# Text and item location entries
----------------------------------------

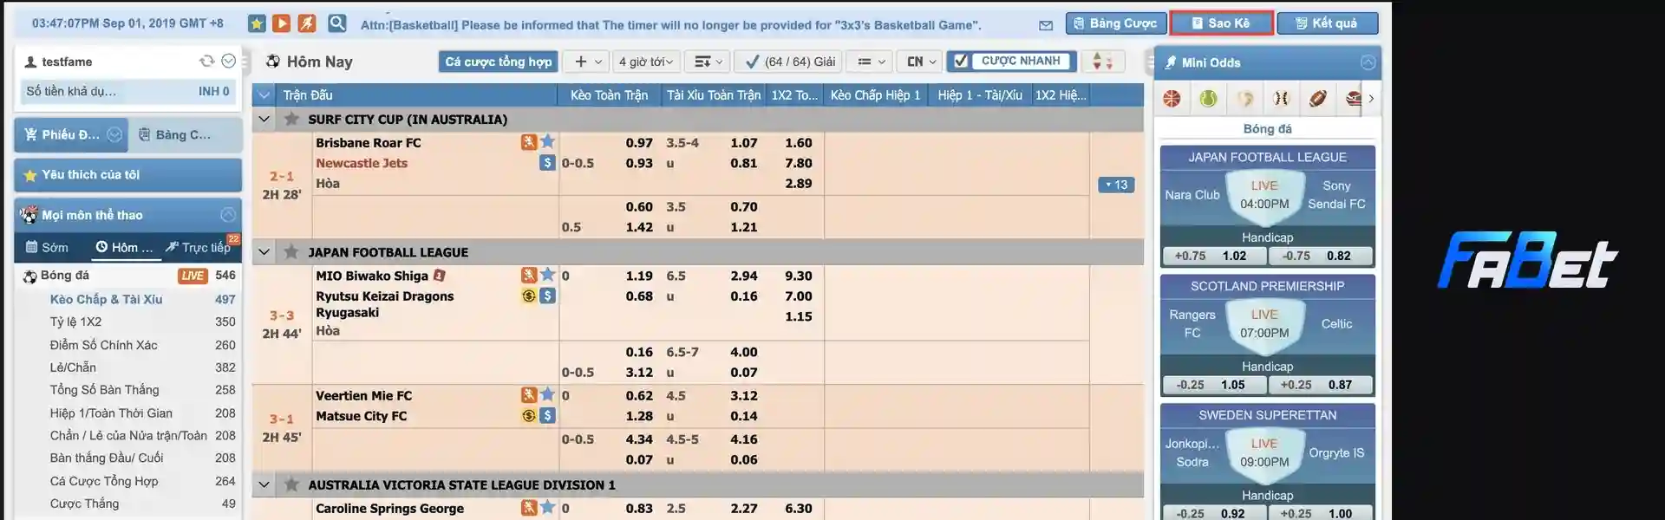
Task: Select American football icon in Mini Odds
Action: click(x=1317, y=99)
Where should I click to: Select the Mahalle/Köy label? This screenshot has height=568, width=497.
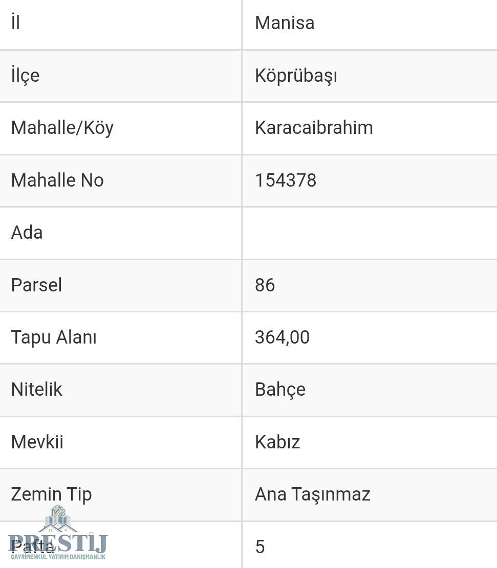[x=62, y=128]
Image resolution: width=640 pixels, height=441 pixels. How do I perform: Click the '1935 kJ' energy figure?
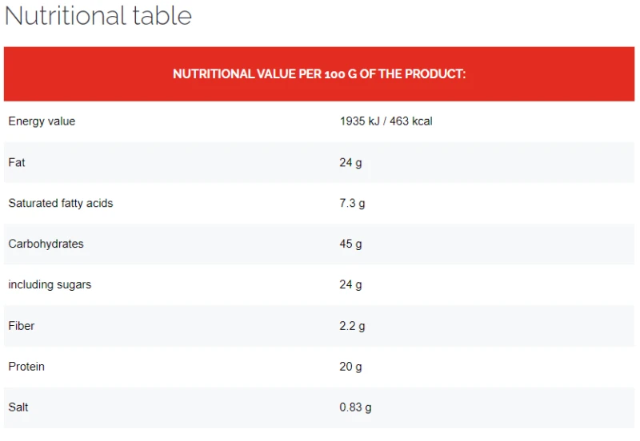358,121
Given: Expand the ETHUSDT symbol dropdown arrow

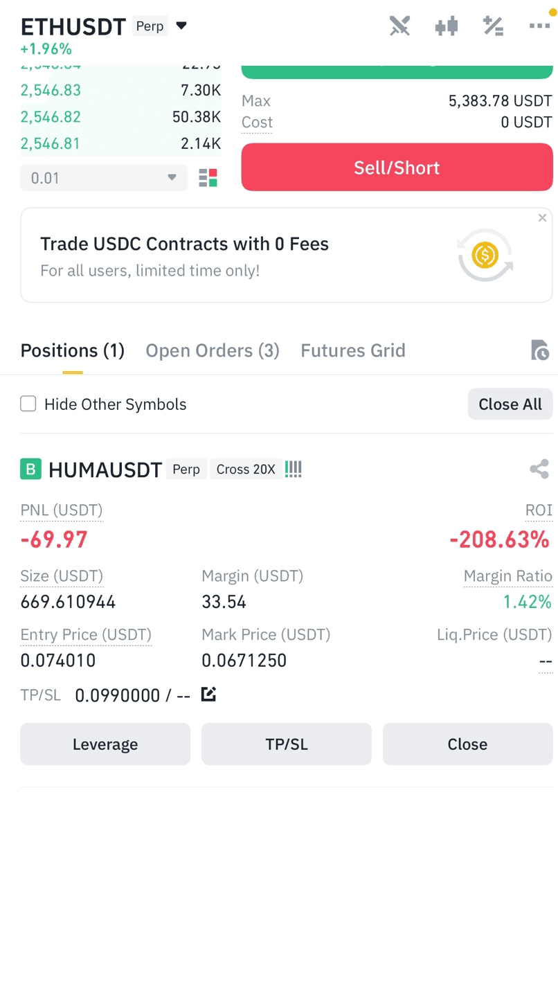Looking at the screenshot, I should [181, 26].
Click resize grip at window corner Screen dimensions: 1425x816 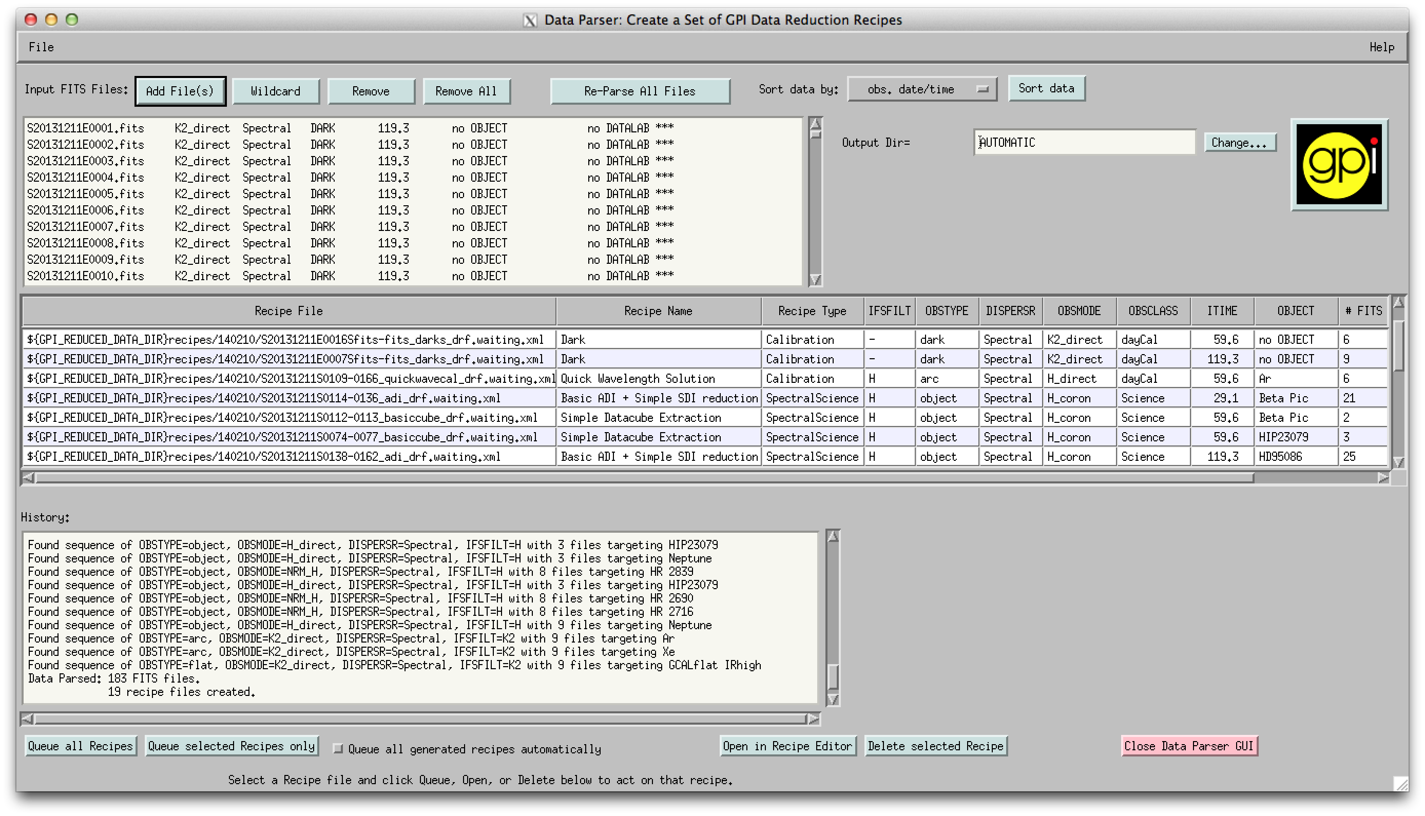(1400, 783)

----------------------------------------

# Your objective
Which of the rows above contain the string "width"? Copy each of those rows in full, treating uppercase and lowercase letters as different.

# Task answer
Where should I click to: Select the Mahalle/Köy label? This screenshot has height=568, width=497.
Image resolution: width=640 pixels, height=441 pixels. How do I perform: Click the '1935 kJ' energy figure?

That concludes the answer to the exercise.